Download common and campaign-specific data

AutoBernese can download external data sources via FTP and HTTP which are specified in either autobernese.yaml or any campaign configuration campaign.yaml in a campaign directory. Basically, specified sources lets you download one or more files from a remote path and put it in a directory of your choice.

These examples demonstrate the use of the custom YAML tag !Source that AutoBernese uses to define sources that users want to download, before the campaign is run.

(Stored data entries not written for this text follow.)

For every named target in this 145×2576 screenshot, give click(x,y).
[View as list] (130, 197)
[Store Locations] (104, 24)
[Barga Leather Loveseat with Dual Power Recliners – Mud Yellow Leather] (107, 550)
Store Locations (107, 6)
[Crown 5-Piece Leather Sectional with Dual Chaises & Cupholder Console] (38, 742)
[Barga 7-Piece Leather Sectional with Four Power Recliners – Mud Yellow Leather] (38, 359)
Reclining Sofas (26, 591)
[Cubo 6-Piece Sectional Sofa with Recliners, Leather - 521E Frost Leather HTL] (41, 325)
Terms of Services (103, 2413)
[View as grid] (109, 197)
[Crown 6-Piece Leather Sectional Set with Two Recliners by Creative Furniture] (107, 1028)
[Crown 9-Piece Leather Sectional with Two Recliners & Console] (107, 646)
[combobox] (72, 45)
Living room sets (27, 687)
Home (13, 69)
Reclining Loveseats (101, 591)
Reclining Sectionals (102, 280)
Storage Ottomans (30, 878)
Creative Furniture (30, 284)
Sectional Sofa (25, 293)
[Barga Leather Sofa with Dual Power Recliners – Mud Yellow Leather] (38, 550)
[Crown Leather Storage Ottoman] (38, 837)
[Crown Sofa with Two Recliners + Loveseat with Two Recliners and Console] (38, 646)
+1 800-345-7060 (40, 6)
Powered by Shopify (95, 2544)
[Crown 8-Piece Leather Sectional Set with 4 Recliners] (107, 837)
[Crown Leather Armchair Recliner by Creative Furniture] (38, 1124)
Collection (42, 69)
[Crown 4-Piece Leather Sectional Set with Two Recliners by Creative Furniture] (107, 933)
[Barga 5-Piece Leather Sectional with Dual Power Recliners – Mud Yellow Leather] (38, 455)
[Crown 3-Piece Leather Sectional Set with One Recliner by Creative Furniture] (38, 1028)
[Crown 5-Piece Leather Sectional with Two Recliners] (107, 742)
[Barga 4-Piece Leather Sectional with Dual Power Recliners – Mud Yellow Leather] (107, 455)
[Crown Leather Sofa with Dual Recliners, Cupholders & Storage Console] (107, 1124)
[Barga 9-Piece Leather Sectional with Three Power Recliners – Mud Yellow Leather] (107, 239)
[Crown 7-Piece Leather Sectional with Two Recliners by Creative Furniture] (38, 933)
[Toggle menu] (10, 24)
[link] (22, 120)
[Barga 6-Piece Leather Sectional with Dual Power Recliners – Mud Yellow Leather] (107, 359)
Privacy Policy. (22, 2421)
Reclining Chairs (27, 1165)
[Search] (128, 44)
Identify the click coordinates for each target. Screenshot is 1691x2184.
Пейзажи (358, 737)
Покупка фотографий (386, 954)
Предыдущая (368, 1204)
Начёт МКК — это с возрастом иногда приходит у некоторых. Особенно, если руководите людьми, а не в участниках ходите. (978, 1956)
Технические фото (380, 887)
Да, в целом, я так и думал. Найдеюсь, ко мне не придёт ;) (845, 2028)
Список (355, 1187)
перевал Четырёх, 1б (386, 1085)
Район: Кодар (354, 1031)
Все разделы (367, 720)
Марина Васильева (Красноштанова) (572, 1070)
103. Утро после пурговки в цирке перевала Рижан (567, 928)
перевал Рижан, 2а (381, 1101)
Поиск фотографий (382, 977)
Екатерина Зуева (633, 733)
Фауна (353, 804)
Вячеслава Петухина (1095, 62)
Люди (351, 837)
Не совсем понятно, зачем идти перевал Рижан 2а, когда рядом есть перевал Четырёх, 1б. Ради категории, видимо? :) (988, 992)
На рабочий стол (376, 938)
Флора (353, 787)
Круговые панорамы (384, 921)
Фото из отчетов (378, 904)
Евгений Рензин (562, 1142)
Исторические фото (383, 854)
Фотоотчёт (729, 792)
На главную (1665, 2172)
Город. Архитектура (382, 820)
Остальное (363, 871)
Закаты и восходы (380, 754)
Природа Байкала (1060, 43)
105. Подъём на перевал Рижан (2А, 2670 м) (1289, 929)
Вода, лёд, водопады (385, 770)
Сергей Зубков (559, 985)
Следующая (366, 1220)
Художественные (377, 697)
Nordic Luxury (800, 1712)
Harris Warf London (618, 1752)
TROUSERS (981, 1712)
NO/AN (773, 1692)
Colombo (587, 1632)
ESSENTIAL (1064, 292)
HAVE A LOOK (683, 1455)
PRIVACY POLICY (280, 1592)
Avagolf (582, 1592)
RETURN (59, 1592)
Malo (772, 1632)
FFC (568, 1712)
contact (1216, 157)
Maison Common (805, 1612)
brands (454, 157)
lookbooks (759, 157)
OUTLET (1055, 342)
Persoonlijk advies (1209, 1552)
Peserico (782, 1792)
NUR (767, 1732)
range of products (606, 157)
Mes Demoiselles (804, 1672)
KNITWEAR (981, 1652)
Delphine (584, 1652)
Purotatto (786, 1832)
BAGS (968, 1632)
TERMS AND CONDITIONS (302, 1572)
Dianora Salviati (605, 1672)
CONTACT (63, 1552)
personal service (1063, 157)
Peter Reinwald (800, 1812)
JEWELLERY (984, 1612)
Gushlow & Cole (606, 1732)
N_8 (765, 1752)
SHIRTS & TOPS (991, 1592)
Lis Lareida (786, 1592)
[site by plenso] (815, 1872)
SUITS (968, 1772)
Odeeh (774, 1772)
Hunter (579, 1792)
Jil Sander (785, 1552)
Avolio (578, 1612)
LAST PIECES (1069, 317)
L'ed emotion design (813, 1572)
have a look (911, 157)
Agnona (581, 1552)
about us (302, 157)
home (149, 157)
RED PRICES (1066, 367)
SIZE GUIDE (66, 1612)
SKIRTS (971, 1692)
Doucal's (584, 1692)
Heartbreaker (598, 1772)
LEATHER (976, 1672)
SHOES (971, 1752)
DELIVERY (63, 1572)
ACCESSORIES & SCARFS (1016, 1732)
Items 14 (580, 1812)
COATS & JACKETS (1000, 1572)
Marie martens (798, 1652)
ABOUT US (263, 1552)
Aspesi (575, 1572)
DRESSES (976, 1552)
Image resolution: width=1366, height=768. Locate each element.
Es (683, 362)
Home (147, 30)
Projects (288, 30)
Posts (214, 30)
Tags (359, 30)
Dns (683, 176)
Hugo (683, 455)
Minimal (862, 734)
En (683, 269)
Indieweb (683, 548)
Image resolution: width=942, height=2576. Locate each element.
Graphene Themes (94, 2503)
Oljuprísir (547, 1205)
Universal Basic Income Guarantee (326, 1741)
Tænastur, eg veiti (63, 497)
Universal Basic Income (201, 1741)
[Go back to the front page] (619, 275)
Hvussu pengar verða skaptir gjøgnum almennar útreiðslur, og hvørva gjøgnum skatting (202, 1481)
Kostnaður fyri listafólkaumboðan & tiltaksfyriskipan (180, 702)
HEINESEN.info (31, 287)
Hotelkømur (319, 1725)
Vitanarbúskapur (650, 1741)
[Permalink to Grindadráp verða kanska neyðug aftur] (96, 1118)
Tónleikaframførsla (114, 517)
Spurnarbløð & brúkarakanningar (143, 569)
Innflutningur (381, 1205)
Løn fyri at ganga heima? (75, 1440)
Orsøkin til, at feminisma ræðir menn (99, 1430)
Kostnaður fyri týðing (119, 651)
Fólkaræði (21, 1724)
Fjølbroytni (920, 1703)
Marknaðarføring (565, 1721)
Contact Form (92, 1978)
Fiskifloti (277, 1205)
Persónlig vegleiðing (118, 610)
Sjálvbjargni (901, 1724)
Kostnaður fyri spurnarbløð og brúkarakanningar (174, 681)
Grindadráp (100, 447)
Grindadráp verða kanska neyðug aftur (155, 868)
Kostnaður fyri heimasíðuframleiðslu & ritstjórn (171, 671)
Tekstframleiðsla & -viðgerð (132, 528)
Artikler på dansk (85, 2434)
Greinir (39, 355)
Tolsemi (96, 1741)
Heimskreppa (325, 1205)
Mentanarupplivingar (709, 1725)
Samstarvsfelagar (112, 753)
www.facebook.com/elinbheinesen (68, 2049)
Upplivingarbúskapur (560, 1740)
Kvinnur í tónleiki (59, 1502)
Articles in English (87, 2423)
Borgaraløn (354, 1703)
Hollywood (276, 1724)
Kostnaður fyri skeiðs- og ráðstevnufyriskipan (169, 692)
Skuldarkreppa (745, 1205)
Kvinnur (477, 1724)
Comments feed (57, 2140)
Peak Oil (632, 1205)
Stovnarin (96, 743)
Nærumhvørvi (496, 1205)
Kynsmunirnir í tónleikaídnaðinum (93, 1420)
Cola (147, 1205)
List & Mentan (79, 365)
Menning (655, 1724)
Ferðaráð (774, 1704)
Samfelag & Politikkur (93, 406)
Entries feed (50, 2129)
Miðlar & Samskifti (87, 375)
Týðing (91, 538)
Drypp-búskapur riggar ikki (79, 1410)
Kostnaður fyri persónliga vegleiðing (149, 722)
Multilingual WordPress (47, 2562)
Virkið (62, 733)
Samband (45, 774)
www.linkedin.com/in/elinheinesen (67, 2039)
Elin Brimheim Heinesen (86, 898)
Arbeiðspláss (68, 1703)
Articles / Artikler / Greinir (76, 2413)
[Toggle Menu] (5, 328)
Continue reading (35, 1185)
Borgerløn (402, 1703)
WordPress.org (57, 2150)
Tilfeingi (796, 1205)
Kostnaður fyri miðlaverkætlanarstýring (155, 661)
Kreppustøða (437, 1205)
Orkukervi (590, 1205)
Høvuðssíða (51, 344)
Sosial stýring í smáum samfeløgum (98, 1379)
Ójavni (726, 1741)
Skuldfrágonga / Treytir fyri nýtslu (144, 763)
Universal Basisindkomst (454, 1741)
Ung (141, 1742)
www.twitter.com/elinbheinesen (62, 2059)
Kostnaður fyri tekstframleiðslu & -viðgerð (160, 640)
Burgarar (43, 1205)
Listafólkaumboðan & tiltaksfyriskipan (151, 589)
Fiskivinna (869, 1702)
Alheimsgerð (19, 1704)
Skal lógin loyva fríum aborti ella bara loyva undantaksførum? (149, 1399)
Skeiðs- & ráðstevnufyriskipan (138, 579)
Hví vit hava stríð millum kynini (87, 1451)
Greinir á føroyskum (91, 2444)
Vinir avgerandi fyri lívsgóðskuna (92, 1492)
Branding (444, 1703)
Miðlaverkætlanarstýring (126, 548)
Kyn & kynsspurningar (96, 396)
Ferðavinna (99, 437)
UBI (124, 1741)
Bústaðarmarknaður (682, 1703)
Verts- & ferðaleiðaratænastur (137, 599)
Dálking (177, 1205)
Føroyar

Sources are specified in the same way in both kinds of configuration, and defining their parameters with some of the advanced syntax depends solely on the context being either the common AutoBernese configuration or a given campaign configuration.

Source parameters

Source:

  • identifier
    • A string without spaces that identifies the source and makes it possible to select specific sources to download only. source.
  • description
    • A string that will be displayed in the terminal, when downloading the source.
  • url
    • A string or Python pathlib.Path that defines the protocol, host and subdirectory to download from. Can contain the filename of a specific file or (FTP only) be a directory from which to download given files from.
  • destination
    • A string or Python pathlib.Path with the path to a directory (not a filename) in which to put the downloaded file(s).
  • filenames
    • A list of filenames to download from given remote directory. For FTP, a wildcard * may be used in the filename. To download all files in an FTP directory, use a single filename *.
  • parameters
    • A mapping [Python dict] with keys being valid python variable names, and their corresponding values a sequence of possible values that the key will represent in a combination of all possible key-value pairs. (See the examples below.) The key will be resolved if used in the Source url and filenames.
  • max_age
    • An integer limit in the unit of whole days which defines how long a given file should be stored locally, before needing an update. This is useful, if you run the command daily to update you sources. IN this case, set max_age to 1, and the source will be force-downloaded if it is more than one day old. The default value is ∞.

Supported scenarios

Each example below demonstrates an internal use-case illustrating both a basic approach as well as an advanced approach where the YAML syntax is used to avoid repetition.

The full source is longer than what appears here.